Um acidente há seis anos deixou Sonia Maria Cardoso, 28 anos, com sequelas graves que hoje lhe impossibilitam de levar uma vida normal. Além de ter ficado com deficiência na fala - ela respira através de traqueostomia - a moça passou a sofrer de obesidade mórbida, pesando atualmente 145 quilos - 87 quilos a mais do que antes do acidente. Em razão disso tudo, um dos maiores entraves enfrentados por ela, que mora no bairro Aquiles Stenguel (Zona Norte), é a locomoção. Sem conseguir andar mais que uma quadra, Sônia depende exclusivamente do transporte coletivo para ir ao médico, dentista, fisioterapia, psicóloga e até na igreja.

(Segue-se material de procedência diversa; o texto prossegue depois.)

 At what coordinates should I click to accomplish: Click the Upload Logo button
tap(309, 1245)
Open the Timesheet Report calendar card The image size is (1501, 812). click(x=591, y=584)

Ela recebe uma cota de 35 passes fornecidos mesalmente pela Companhia Municipal de Trânsito e Urbanização (CMTU), mas diz que essa quantidade é pouca para todos os afazeres. ''Até pouco tempo atrás, a CMTU me dava carteirinha de passe livre total, mas agora está fornecendo só 35 e com isso não consigo ir para todos os lugares'', argumenta Sônia, que foi atropelada na calçada por uma moto quando voltava do colégio no dia 29 de abril de 1999. Desenganada pelos médicos, ela permaneceu por dois meses em coma. ''Um mês ela ficou no hospital e o outro em casa. Os médicos diziam que ela não sobreviveria ou ficaria com problemas mentais ou paralítica'', conta a mãe Maria de Lourdes Cardoso, que compartilha todo drama com a filha.

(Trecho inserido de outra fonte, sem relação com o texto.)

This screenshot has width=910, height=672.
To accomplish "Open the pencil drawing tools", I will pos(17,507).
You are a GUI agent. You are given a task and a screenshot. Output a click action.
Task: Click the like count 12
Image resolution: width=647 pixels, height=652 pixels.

O acidente interrompeu uma vida normal. Sônia estudava no supletivo, trabalhava de vendedora, tinha um noivo, amigos. ''Depois disso acabou tudo, não tenho condições de estudar e trabalhar e até o noivo se foi'', conta ela, apesar de tudo, com um certo bom humor. O que mais tem preocupado Sônia atualmente é o fato de não poder trabalhar e ter que depender dos passes fornecidos pela CMTU para se locomover. ''Não sei porque trocaram minha carteirinha. Desde o acidente não melhorei, pelo contrário estou com os mesmos problemas precisando fazer inclusive uma segunda cirurgia de redução de estômago, então por que estipular o número de passes? questiona ela incoformada.

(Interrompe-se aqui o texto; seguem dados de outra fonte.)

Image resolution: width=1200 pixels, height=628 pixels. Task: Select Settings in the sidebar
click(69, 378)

''Só no posto de saúde ela vai três vezes por semana buscar um produto usado para aspirar a traqueostomia'', relata a mãe. ''As pessoas acham que eu posso andar, mas não consigo mais do que uma quadra. Estou respirando pela garganta, isso me cansa muito'', complementa a moça, mostrando uma foto tirada um mês antes do acidente, onde estava 87 quilos mais magra. Há dois anos, ela passou por uma cirurgia de redução do estômago, na qual conseguiu emagrecer somente 20 quilos. ''Depois, fiquei nervosa e recuperei tudo de novo. Estou mais gorda. Preciso fazer nova cirurgia e emagrecer para tentar tirar a traqueostomia. Isso me incomoda muito'', disse Sônia que aguarda na fila de obesos uma vaga para fazer nova cirurgia no Hospital Universitário.